No specific laws identified for this ruling.

Outcome

The court affirmed the Department of Labor & Industries' citations against Inland Foundry Company for 16 WISHA violations and upheld the $31,200 penalty, rejecting all of the employer's challenges including claims of insufficient particularity, untimeliness, due process violations, and unconstitutional vagueness of the regulations.

What This Ruling Means

**What Happened** Inland Foundry Company faced citations from Washington's Department of Labor & Industries for 16 workplace safety violations under the state's worker safety laws (WISHA). The company was fined $31,200 for these violations. Inland Foundry challenged the citations in court, arguing that the safety agency's actions were improper. The company claimed the citations lacked sufficient detail, were issued too late, violated their rights to fair legal procedures, and that the safety regulations themselves were too vague to enforce. **What the Court Decided** The Washington Court of Appeals sided completely with the Department of Labor & Industries.
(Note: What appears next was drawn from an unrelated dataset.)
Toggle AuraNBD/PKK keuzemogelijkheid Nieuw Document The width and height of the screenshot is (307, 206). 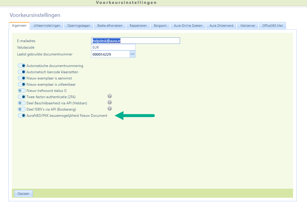click(22, 116)
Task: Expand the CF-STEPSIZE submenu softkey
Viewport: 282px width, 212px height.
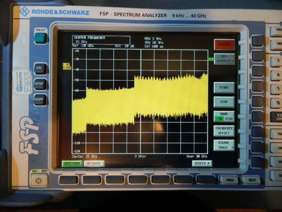Action: coord(224,59)
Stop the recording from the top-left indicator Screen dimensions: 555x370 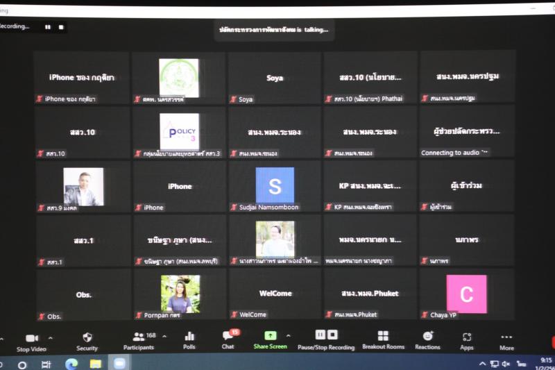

The court rejected every argument Inland Foundry made and upheld both the 16 safety violation citations and the $31,200 penalty. The court found that the agency had followed proper procedures and that the safety regulations were clear and enforceable. **Why This Matters for Workers** This ruling strengthens workplace safety protections by confirming that employers cannot easily escape penalties for safety violations through procedural challenges. It shows that Washington's worker safety agency has strong authority to cite and fine employers who fail to maintain safe working conditions, helping protect employees from workplace hazards.

This summary was generated to explain the ruling in plain English and is not legal advice.